基于CNN的性别、年龄识别及Demo实现

一、相关理论

　　本篇博文主要讲解2015年一篇paper《Age and Gender Classification using Convolutional Neural Networks》paper的创新点在哪里。难道是因为利用CNN做年龄和性别分类的paper很少吗？网上搜索了一下，性别预测，以前很多都是用SVM算法，用CNN搞性别分类就只搜索到这一篇文章。

　　性别分类自然而然是二分类问题，然而对于年龄怎么搞？年龄预测是回归问题吗？paper采用的方法是把年龄划分为多个年龄段，每个年龄段相当于一个类别，这样性别也就多分类问题了。

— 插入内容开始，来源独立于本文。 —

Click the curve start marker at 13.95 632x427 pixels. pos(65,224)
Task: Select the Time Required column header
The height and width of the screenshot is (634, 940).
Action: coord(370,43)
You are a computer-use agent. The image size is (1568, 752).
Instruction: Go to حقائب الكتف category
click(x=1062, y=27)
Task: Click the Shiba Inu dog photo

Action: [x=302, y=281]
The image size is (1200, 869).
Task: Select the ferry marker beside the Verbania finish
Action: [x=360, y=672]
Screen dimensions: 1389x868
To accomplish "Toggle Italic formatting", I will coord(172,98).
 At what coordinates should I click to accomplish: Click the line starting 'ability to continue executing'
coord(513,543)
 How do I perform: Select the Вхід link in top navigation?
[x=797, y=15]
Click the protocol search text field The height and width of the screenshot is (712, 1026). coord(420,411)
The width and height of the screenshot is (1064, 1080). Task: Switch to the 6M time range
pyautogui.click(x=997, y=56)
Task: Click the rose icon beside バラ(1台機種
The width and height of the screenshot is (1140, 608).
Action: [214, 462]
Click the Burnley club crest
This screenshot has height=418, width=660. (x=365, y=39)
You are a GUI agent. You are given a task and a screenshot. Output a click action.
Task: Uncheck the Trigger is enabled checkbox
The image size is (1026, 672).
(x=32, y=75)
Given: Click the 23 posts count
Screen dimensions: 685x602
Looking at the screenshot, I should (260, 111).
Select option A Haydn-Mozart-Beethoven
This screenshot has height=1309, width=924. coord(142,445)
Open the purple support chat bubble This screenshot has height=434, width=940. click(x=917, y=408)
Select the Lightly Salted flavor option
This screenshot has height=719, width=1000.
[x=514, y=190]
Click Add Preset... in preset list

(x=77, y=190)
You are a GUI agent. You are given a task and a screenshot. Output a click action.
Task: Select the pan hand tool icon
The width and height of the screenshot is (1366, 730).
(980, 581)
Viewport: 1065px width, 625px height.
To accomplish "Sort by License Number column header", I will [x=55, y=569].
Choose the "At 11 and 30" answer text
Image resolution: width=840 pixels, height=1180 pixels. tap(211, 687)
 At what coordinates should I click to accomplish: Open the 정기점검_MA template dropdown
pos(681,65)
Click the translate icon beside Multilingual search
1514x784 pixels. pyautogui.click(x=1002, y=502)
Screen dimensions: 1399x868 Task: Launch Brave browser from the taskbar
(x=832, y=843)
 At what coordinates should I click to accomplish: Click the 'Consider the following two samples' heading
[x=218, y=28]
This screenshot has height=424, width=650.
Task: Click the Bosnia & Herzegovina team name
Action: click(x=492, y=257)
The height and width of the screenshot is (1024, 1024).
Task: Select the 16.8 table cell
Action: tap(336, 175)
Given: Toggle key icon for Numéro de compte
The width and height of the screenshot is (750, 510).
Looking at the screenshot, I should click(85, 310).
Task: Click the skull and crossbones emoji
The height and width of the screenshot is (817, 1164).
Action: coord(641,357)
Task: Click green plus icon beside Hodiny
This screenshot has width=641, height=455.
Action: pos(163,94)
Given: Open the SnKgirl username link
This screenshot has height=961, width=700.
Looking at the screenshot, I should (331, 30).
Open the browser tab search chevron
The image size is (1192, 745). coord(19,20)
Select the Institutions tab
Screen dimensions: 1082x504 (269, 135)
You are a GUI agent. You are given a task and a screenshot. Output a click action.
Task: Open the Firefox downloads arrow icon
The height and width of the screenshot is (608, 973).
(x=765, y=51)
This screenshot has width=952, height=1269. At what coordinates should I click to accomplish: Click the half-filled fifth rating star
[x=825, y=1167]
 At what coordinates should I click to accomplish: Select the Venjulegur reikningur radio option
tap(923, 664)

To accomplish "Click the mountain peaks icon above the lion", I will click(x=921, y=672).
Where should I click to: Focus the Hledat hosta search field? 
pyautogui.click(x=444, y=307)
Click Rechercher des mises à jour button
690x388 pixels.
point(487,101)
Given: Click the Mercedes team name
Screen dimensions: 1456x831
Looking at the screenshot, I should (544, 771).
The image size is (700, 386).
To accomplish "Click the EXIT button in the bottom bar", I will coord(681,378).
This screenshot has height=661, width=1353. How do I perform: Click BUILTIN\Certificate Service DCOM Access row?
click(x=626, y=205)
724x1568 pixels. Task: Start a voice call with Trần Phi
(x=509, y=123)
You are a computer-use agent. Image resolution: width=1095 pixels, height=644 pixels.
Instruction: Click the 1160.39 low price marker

言归正传，下面开始讲解2015年paper《Age and Gender Classification using Convolutional Neural Networks》的网络结构，这篇文章没有什么新算法，只有调参，改变网络层数、卷积核大小等……所以如果已经对Alexnet比较熟悉的，可能会觉得看起来没啥意思，这篇papar的相关源码和训练数据，文献作者有给我们提供，可以到Caffe zoo model：https://github.com/BVLC/caffe/wiki/Model-Zoo 或者文献的主页：http://www.openu.ac.il/home/hassner/projects/cnn_agegender/。下载相关训练好的模型，paper性别、年龄预测的应用场景比较复杂，都是一些非常糟糕的图片，比较模糊的图片等，所以如果我们想要直接利用paper训练好的模型，用到我们自己的项目上，可能精度会比较低，后面我将会具体讲一下利用paper的模型进行fine-tuning，以适应我们的应用，提高我们自己项目的识别精度。

二、算法实现

因为paper的主页，有提供网络结构的源码，我将结合网络结构文件进行讲解。

1、网络结构

基于CNN的性别、年龄识别及Demo实现

Paper所用的网络包含：3个卷积层，还有2个全连接层。这个算是层数比较少的CNN网络模型了，这样可以避免过拟合。对于年龄的识别，paper仅仅有8个年龄段，相当于8分类模型；然后对于性别识别自然而然是二分类问题了。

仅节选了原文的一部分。